▶ [SET TASK] Please report, in full, each line of the data below that contains the word "axis".

▶ [DATASET ENTRIES]
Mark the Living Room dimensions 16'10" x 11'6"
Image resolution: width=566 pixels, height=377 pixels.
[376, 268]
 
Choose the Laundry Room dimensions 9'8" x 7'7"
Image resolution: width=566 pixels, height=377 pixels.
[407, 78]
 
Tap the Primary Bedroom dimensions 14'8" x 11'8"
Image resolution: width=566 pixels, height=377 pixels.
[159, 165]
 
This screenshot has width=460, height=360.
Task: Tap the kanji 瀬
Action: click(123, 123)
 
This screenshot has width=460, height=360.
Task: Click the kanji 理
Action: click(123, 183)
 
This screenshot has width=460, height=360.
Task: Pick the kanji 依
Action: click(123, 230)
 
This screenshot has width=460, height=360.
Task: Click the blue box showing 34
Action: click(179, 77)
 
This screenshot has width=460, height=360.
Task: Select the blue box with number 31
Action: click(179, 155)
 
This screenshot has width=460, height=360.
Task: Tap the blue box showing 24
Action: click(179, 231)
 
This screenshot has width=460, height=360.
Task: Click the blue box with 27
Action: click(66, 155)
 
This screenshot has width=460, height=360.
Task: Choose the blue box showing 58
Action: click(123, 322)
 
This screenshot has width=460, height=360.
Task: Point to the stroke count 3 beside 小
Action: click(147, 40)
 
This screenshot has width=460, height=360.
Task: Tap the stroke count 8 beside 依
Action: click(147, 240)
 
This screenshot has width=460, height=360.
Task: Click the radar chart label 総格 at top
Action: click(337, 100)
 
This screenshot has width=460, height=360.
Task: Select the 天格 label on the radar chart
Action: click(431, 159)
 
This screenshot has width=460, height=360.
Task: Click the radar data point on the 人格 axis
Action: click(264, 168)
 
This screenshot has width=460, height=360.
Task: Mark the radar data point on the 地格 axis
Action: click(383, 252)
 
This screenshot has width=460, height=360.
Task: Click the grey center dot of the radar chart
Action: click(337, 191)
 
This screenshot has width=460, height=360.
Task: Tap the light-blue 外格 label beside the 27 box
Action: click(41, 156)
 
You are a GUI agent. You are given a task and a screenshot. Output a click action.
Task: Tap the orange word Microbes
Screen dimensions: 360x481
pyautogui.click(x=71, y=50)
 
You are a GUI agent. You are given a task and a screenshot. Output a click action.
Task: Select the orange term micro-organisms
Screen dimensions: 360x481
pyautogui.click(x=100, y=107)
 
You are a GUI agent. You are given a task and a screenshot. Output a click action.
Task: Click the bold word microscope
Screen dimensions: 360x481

▶ [EXERCISE ANSWER]
Task: Click the radar data point on the 人格 axis
Task: Mark the radar data point on the 地格 axis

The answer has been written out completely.